Non-elderly adults (aged 18-64 years) who underwent coronary artery bypass grafting, aortic valve replacement, mitral valve replacement, or mitral valve repair were identified in the State Inpatient Databases for 3 expansion states (Kentucky, New Jersey, and Maryland) and 2 non-expansion states (North Carolina and Florida) from 2012 to the third quarter of 2015. We used adjusted Poisson interrupted time series to determine the impact of ME on cardiac surgery use for Medicaid or uninsured (MCD/UIS) patients, racial and ethnic minorities, and individuals from low-income areas.

RESULTS

In expansion states, use among non-White MCD/UIS patients had a positive trend after ME (2.3%/quarter; P = .156), whereas use for White MCD/UIS patients fell (-1.7%/quarter; P = .117).

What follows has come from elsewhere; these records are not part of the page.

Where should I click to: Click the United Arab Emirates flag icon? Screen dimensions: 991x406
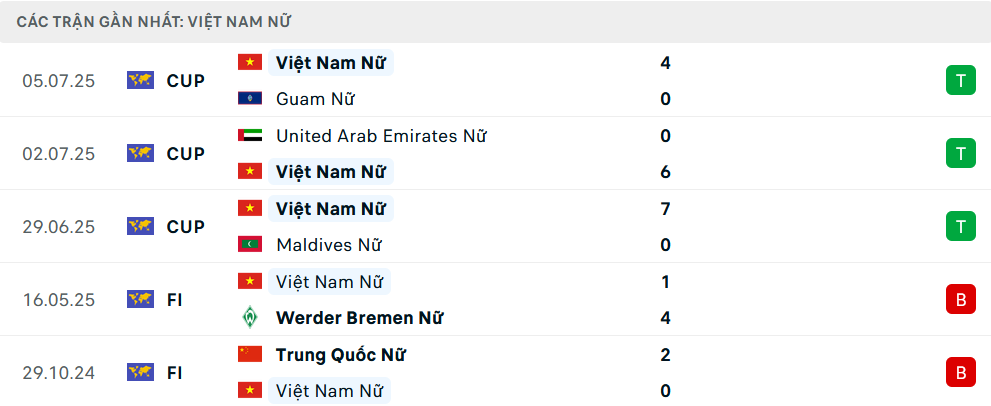point(250,135)
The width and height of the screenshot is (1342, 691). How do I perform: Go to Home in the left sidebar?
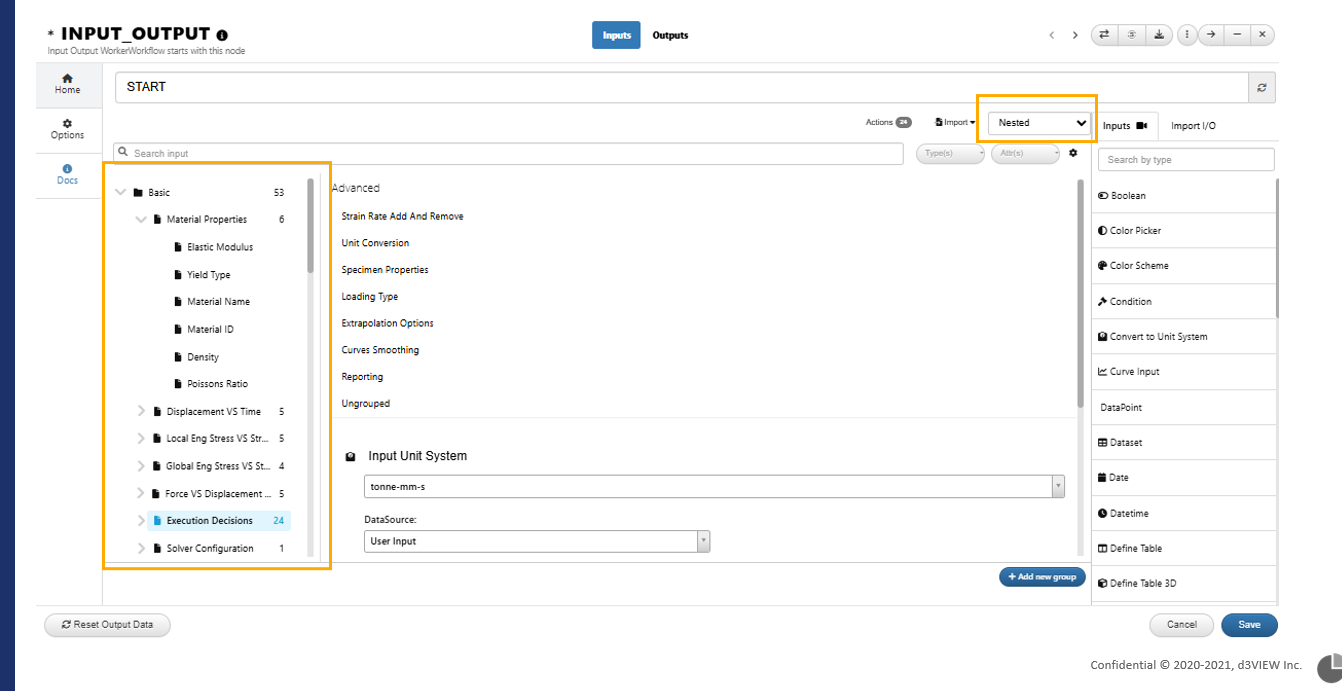click(x=68, y=84)
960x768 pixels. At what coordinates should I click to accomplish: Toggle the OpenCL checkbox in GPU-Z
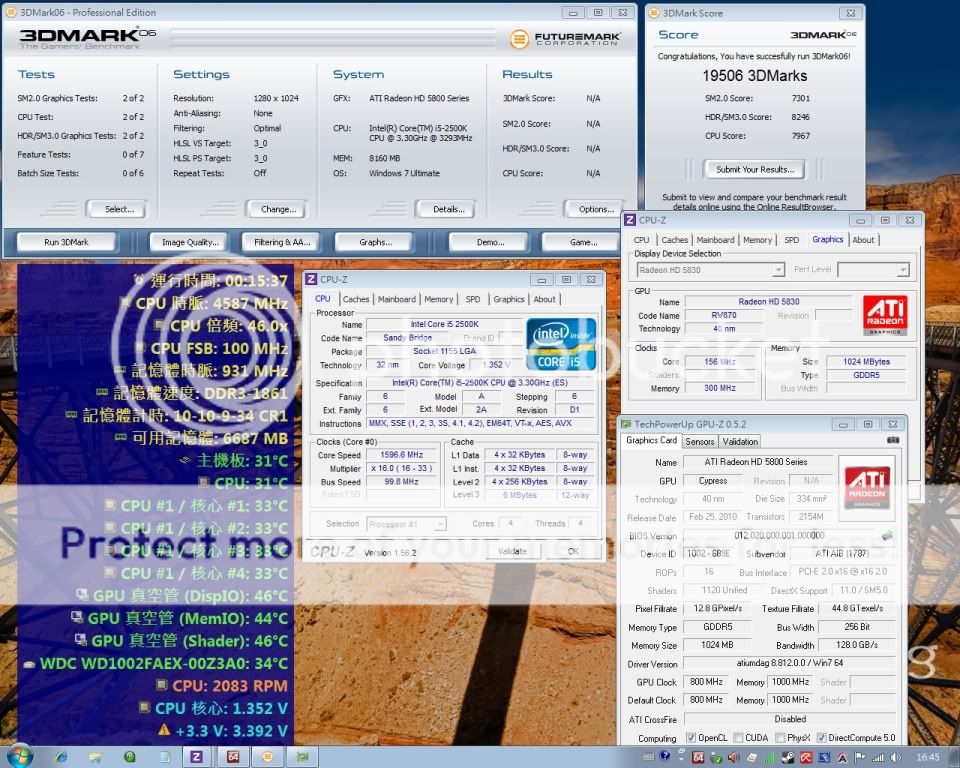(x=692, y=738)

In contrast, use among non-White MCD/UIS in non-expansion states decreased by 4.4% (P < .001) which was a greater decline than among White MCD/UIS patients (-1.8%/quarter; P = .057). There was no substantial effect of ME on cardiac surgery use for MCD/UIS patients from low- versus high-income areas.

CONCLUSIONS

These findings demonstrate that the use of cardiac surgical procedures was generally unchanged after ME; however, nonsignificant trend differences suggest a narrowing gap between vulnerable and non-vulnerable groups in ME states. These preliminary findings help describe the association of insurance coverage as a driver of cardiac surgery use among vulnerable patients.

摘要

背景

平价医疗法案(Affordable Care Act)下的医疗补助计划(Medicaid expansion,ME)减少了未参保患者的数量,但对弱势群体的优惠效果参差不齐。本研究旨在探讨 ME 是否优先改善了保险人群、种族和收入水平的心脏手术使用率。

方法

在 2012 年至 2015 年第三季度期间,我们从 3 个扩张州(肯塔基州、新泽西州和马里兰州)和 2 个非扩张州(北卡罗来纳州和佛罗里达州)的州住院数据库中确定了非老年成年人(年龄 18-64 岁),他们接受了冠状动脉旁路移植术、主动脉瓣置换术、二尖瓣置换术或二尖瓣修复术。我们使用调整后的泊松中断时间序列来确定 ME 对 Medicaid 或未参保患者(MCD/UIS)、少数民族和低收入地区个体的心脏手术使用的影响。

结果

在扩张州,ME 后非白人 MCD/UIS 患者的使用率呈上升趋势(每季度 2.3%;P =.156),而白人 MCD/UIS 患者的使用率则下降(每季度-1.7%;P =.117)。相比之下,非扩张州非白人 MCD/UIS 患者的使用率下降了 4.4%(P <.001),降幅大于白人 MCD/UIS 患者(每季度-1.8%;P =.057)。ME 对低收入与高收入地区 MCD/UIS 患者的心脏手术使用率没有实质性影响。

结论

这些发现表明,ME 后心脏手术的使用率总体上没有变化;然而,无显著趋势差异表明,在 ME 州,弱势群体和非弱势群体之间的差距正在缩小。这些初步发现有助于描述保险覆盖作为弱势群体心脏手术使用率的驱动因素。